La preocupación exclusiva hacia dentro de las puertas propias desarraiga a los humanos de sus esencias. Nunca en el país, por su geopolítica y asfixia imperialista, hemos tenido de sobra para dar, en cambio, compartir panes y peces nos ha funcionado de soporte para resistir con alegría, luchar con esperanza.
A diferencia de otros pueblos, el nuestro necesita de la otredad como paliativo a las múltiples crisis que nos azotan. Imposible fue resistir sin los demás el periodo especial, casi no se aguanta el estrago de un huracán sin el apoyo del vecino, una beca sin el hombro del compañero de cuarto o aula, una cola sin conversar con el conocido de la cuadra. Probablemente somos los únicos en el mundo que compartimos objetos íntimos como peine, jabón, cubiertos, por encima de toda advertencia sanitaria.
La COVID-19 llegó a implantarnos una lógica contraria a lo que somos, pero su paso no puede llevarse, también, la espiritualidad colectiva con la que hemos vivido por más de 60 años. Distancia física impone el coronavirus, pero no hay riesgo de propagación en acompañar al que nos necesita, compartir, sensibilizarnos con los que luchan y no avanzan, poner el grano de arena para que la montaña no se nos quiebre en los pies.
En medio de este apuro pandémico hay casas abarrotadas de bienes de consumo separadas por una pared de otra donde algún niño pequeño no se nutre bien. Conozco a quienes se gastan en el salón de belleza el triple de lo que su madre jubilada y sola necesita para pagar la tarifa eléctrica; están los hipercríticos de brazos cruzados, los que no se conforman con partes sino con el todo, los que exigen sin merecer, casi siempre enajenados en una fría cápsula de fantasía que nada tiene ver con el calor y estirpe cubanos, con el duro momento que vivimos.
Hoy y aquí estamos “guapeando” casi todos.
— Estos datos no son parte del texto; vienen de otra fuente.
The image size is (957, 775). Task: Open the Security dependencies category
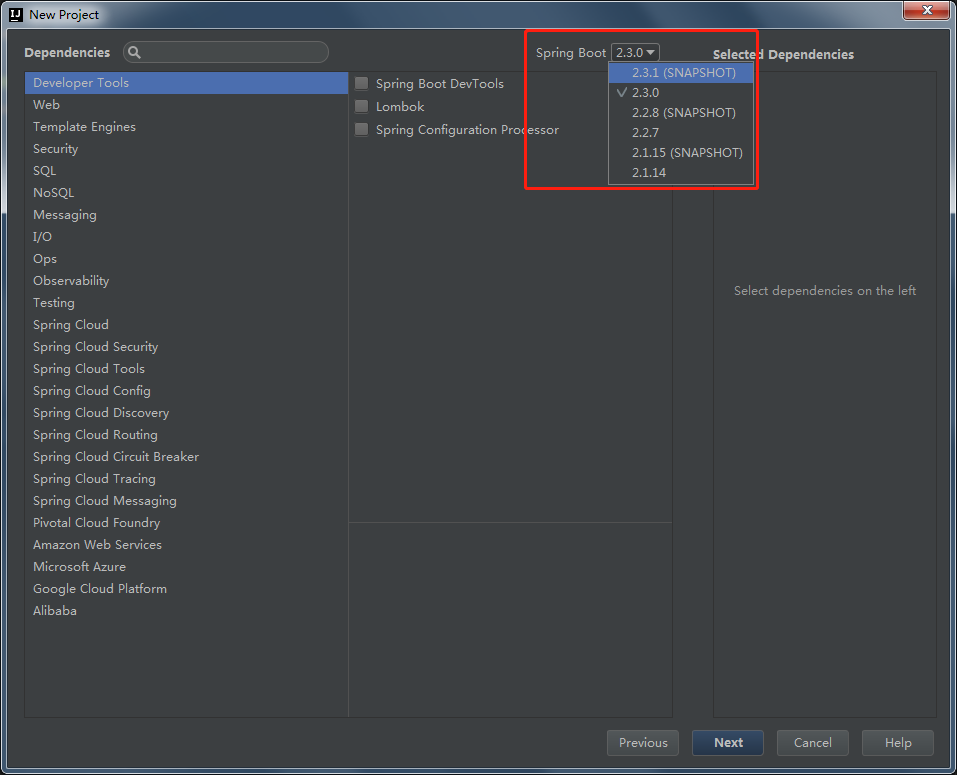click(x=55, y=148)
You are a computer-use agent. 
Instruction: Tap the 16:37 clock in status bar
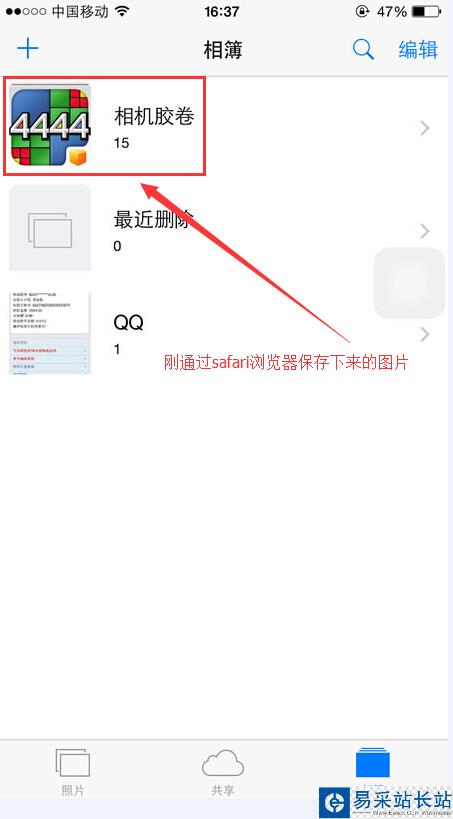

Desde la honestidad aprendida, el trabajo es la principal fuente de ingresos en una coyuntura donde el aumento en el sector estatal no es suficiente por el valor de los productos básicos y la devaluación de la moneda nacional y el sector privado, deprimido por la situación, se aprovecha del déficit de empleo para pagar poco y exigir mucho. En esa realidad algunos ni sienten las lluvias sobre los tejados del pueblo, mientras otros siguen llegando a fin de mes con la soga al cuello.
A diferencia de otras crisis, ya los zapatos de la escuela no se dan por el CDR ni todos andamos en bicicletas. Hay familias con modos de vida primermundistas que exigen beneficios del Estado y se disputan sus apoyos con la precariedad del barrio. No quieren derechos sino prioridades, deferencias, olvidando que la Revolución se fundó y refunda para los humildes.
También en esas actitudes los hay que abusan de privilegios mientras la gente a la que se deben consumen la energía y tiempo en administrar la base material de la vida. Profunda mella hacen a la valoración ajena, además de una mayor, y sangrante que supongo brote cuando se recupera la conciencia del deber incumplido.
Por fortuna, en esta panorámica frente a la COVID 19 muchos levantan el estandarte de la virtud. Orgullo y fuerza irradian quienes sostienen los centros de aislamiento, fungen de mensajeros en los barrios, organizan las colas o participan en las labores de producción de alimentos, servicios o saneamiento ambiental; los que crean desde el arte para romper el ayuno de la espiritualidad, los que le ponen la garra a lo que hacen, el pecho al que se tumba por cansancio. El trabajo voluntario ha recobrado en este tiempo sus sentidos desde la triada que lo sostiene: sensibilidad-razón-convicción.
Ellos estarán a salvo de la factura individual que la COVID-19 nos pasa diariamente. Precio asequible pagarán los que empeñan voluntad y palabra, aunque aún no las traduzcan en acciones. Impagable será para quienes confundieron la necesaria distancia física con la ceguera social, los que descartaron a la solidaridad en la fragua como arma imprescindible de Cuba para todos los tiempos.